- _Task requirements_: Since pictures do not belong in the copy, please repeat every record below exactly without them.

- _Stored data entries_:
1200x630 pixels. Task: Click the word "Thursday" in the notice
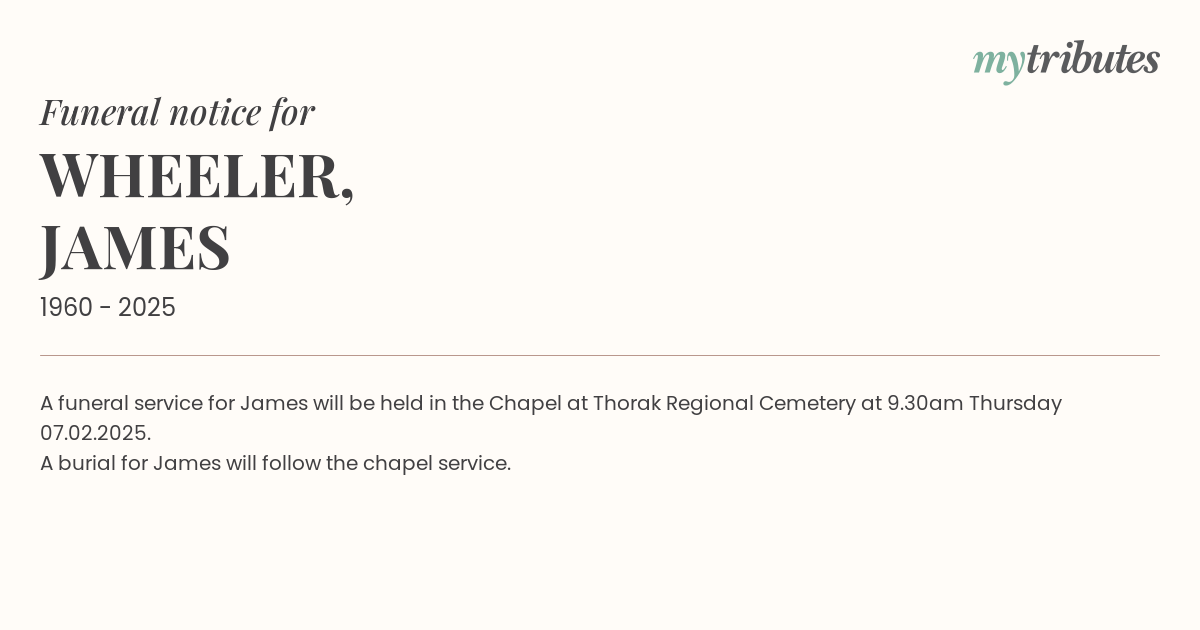(1015, 403)
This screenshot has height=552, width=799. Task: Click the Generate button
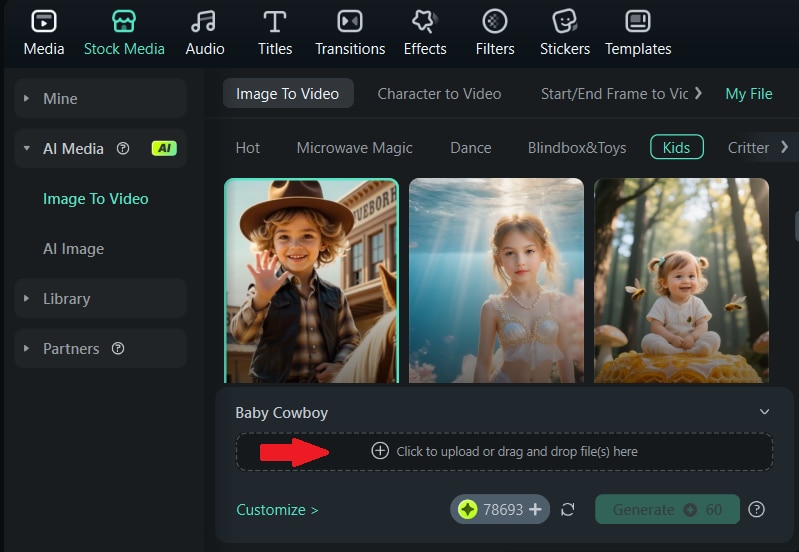[667, 509]
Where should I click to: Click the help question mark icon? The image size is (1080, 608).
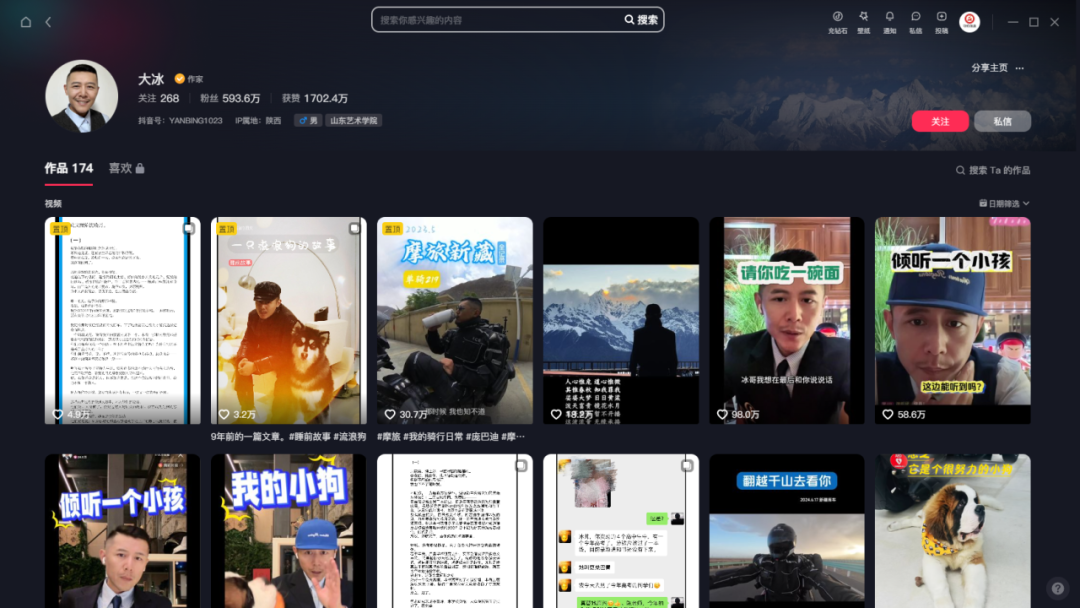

- _The completed task_:
1200x630 pixels. Task: Click the word "Thursday" in the notice
(1015, 403)
This screenshot has height=552, width=799. Task: Click the Generate button
[667, 509]
Where should I click to: Click the help question mark icon? The image size is (1080, 608).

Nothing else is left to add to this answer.